The disposition index does not reflect β-cell function in IGT subjects treated with pioglitazone

RA DeFronzo, D Tripathy, M Abdul-Ghani… - The Journal of …, 2014 - academic.oup.com
RA DeFronzo, D Tripathy, M Abdul-Ghani, N Musi, A Gastaldelli
The Journal of Clinical Endocrinology & Metabolism, 2014academic.oup.com
Abstract Aims and Hypothesis: The insulin secretion/insulin resistance (IR)(disposition)

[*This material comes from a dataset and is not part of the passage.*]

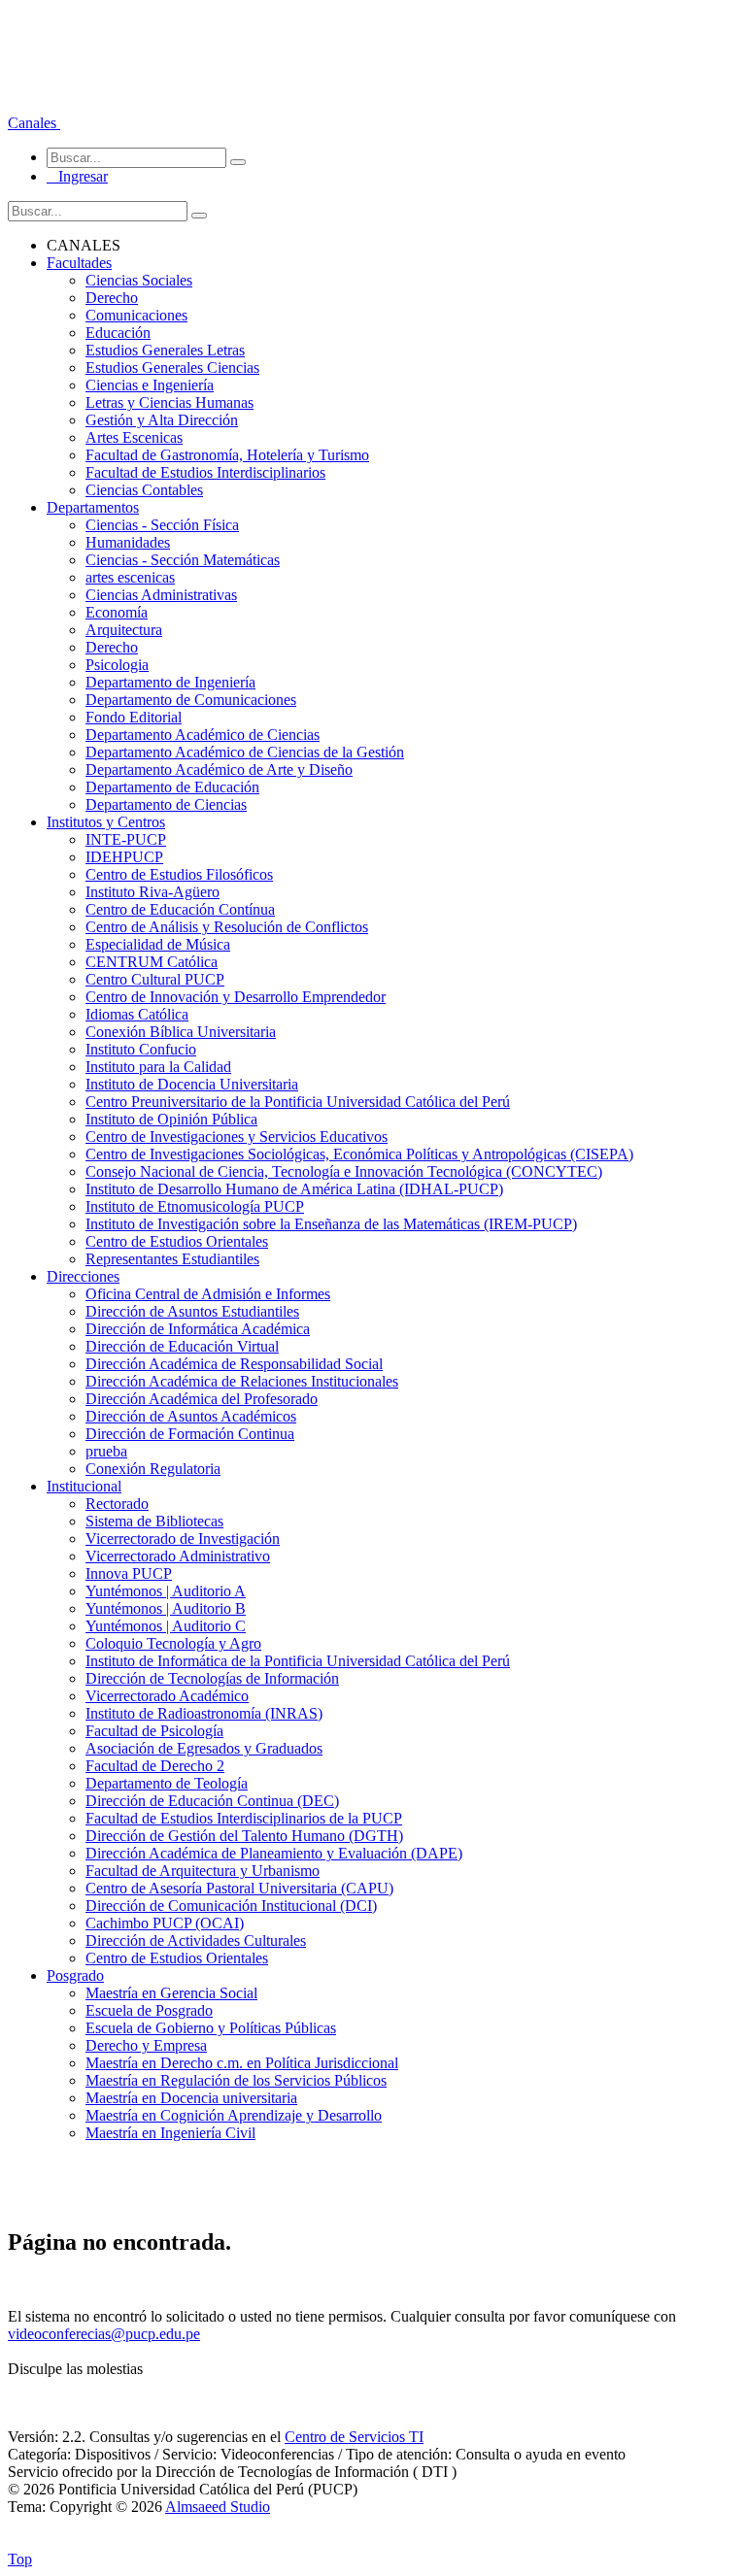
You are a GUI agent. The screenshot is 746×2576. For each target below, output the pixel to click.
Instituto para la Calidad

index (ΔI/ΔG÷ IR, where Δ is change from baseline, I is insulin, and G is glucose) is
commonly used as a measure of β-cell function. This relationship is curvilinear and becomes
linear when log transformed. ΔI is determined by 2 variables: insulin secretion rate (ISR) and
metabolic clearance of insulin. We postulated that the characteristic curvilinear relationship
would be lost if Δ plasma C-peptide (ΔCP)(instead of Δ plasma insulin) was plotted against …
Aims and Hypothesis
The insulin secretion/insulin resistance (IR) (disposition) index (ΔI/ΔG ÷ IR, where Δ is change from baseline, I is insulin, and G is glucose) is commonly used as a measure of β-cell function. This relationship is curvilinear and becomes linear when log transformed. ΔI is determined by 2 variables: insulin secretion rate (ISR) and metabolic clearance of insulin. We postulated that the characteristic curvilinear relationship would be lost if Δ plasma C-peptide (ΔCP) (instead of Δ plasma insulin) was plotted against insulin sensitivity.
Methods
A total of 441 individuals with impaired glucose tolerance (IGT) from ACT NOW received an oral glucose tolerance test and were randomized to pioglitazone or placebo for 2.4 years.
Results
Pioglitazone reduced IGT conversion to diabetes by 72% (P < .0001). ΔI/ΔG vs the Matsuda index of insulin sensitivity showed the characteristic curvilinear relationship. However, when ΔCP/ΔG or ΔISR/ΔG was plotted against the Matsuda index, the curvilinear relationship was completely lost. This discordance was explained by 2 distinct physiologic effects that altered plasma insulin response in opposite directions: 1) increased ISR and 2) augmented metabolic clearance of insulin. The net result was a decline in the plasma insulin response to hyperglycemia during the oral glucose tolerance test. These findings demonstrate a physiologic control mechanism wherein the increase in ISR ensures adequate insulin delivery into the portal circulation to suppress hepatic glucose production while delivering a reduced but sufficient amount of insulin to peripheral tissues to maintain the pioglitazone-mediated improvement in insulin sensitivity without excessive hyperinsulinemia.
Conclusions
These results demonstrate the validity of the disposition index when relating the plasma insulin response to insulin sensitivity but underscore the pitfall of this index when drawing conclusions about β-cell function, because insulin secretion declined despite an increase in the plasma insulin response.